I was but a wee child when dragged from my home on a snowy Christmas Eve. But wait, this story is only indirectly about me; it’s actually about my mother, her family, their lives as recounted by my mother. And my father, he does play a big role, but I learn about his family through my mother. So, because I am telling the story of my mother’s stories, this rather does end up being about me, the narrator. Am I the product of what came before me? In reality yes due to the facts that led to my mother and father ever meeting; but what is the role of ancestral connections.
Onward! The trip is fraught with minefields. For starters, I'm traveling with my mother. Previous trips proved no matter how you try, you can't get away from old patterns of behavior. Those old resentments, hurts and sensitivities bubble up.
So why should I subject myself to this? Blame it on the fall of Communism and the internet. Countries previously off limit are now open for travel. No convoluted visa requirements to maneuver! The world wide web opens up sources of info for accommodations, sights, roads, and more. It is now part of Lithuania which really isn't of immediate interest but I wanted to know about that long forgotten piece of land known once as Memelland, part of East Prussia. In World War II the fate of this land was decided as were the other German eastern provinces. The powers that won the war were entangled in brinkmanship with the Soviet Union, the preliminaries to the Cold War. Control was given to the Soviets.
This area along the northeast Baltic Sea, closer to Scandinavia than mainland Germany, had a very different geography in the centuries before 1945. The main city and port was Konigsberg, city of Immanuel Kant. It was a thriving province rich in food production for mainland Germany. There evolved the myth of the Prussians, an exaggeration of their 'traits' for precision and militarism. After the war the East Prussian province was split in half between Poland and the Soviet Union, who kept access to a Baltic port that wasn’t frozen most of the year.

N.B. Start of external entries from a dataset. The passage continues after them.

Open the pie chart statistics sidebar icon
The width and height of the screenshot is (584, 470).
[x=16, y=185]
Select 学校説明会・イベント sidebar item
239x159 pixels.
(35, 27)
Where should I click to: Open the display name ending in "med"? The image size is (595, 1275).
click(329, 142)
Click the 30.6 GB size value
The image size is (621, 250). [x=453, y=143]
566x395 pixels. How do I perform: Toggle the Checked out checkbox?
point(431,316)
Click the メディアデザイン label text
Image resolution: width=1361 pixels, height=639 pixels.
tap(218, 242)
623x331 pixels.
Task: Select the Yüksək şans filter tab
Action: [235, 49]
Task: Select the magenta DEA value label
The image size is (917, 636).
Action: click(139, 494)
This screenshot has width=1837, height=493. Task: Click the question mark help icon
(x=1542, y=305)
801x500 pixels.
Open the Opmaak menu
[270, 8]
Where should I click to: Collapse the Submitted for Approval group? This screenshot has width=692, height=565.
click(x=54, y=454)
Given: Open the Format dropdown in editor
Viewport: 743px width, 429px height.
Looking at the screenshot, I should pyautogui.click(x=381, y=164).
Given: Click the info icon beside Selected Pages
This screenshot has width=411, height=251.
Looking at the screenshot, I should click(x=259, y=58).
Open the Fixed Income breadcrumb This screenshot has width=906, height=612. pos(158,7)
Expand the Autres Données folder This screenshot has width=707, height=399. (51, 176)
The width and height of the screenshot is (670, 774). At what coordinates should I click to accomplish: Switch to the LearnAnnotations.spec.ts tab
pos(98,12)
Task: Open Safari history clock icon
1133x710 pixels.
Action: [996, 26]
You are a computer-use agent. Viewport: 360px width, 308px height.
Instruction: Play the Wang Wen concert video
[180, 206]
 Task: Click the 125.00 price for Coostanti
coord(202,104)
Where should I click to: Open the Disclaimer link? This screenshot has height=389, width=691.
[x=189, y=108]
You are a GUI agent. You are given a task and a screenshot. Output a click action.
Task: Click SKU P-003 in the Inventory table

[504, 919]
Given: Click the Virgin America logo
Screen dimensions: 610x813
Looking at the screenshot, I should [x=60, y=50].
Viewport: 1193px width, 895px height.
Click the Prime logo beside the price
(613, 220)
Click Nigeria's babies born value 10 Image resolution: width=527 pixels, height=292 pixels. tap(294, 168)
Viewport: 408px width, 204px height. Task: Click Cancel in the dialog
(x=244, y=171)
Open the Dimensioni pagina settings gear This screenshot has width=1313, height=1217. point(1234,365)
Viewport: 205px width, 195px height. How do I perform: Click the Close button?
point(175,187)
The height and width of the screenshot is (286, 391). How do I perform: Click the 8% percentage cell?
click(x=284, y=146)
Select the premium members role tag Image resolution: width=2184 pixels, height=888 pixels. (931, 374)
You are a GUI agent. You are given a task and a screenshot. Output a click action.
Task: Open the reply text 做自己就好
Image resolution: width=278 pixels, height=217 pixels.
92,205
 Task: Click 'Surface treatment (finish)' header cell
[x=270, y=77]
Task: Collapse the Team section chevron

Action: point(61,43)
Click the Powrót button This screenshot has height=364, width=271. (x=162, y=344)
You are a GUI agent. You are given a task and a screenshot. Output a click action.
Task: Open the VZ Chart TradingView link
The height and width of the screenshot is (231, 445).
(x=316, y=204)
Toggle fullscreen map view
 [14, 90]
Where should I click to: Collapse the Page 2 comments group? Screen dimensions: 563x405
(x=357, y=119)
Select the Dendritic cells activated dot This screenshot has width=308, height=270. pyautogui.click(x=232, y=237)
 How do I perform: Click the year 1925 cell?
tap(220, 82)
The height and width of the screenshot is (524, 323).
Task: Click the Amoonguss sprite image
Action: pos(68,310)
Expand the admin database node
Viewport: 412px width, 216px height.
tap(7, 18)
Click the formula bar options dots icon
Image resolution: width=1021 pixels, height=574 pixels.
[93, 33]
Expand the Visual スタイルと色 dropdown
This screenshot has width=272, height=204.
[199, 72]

Lithuania was wired to the internet in 2001. I could see the country, explore, make travel plans while sitting at my desktop computer. What I could not do online was actual see in 3D, smell and experience the places my mother knew. I needed to go in person but needed her as guide.
I did have first hand experience with the Iron Curtain places. I was born in East Germany, the second place my parents had to abandon their home and flee. In my college years I studied in West Germany and was finally able to visit relatives that in communist stronghold of the German Democratic Republic (DDR) – the East Zone as my parents referred to it. My mother visited when her father died but my father didn't go back until 1971. I saw firsthand the contradictions of life under communism: travel restrictions, economic problems, rampant black market, political hypocrisy and corruption. Family living there were my only uncle, his wife and my only male cousin - separated, locked behind the heavy curtain of a proclaimed paradise.
In the old days, visiting the GDR was complicated. First the convoluted process of getting a visa; had to be very specific on dates of entry and exit. Once I entered the country I was required to register with the police and exchange the required amount of US Dollars for East German Marks. I could shop at the local west currency store but had to pay in west currency. I had a bunch of east marks and nothing worth buying that I could take it out of the country. The only people who went to the GDR were those with relatives and students from Africa; not sure if they even had tourists from other eastern Bloc countries.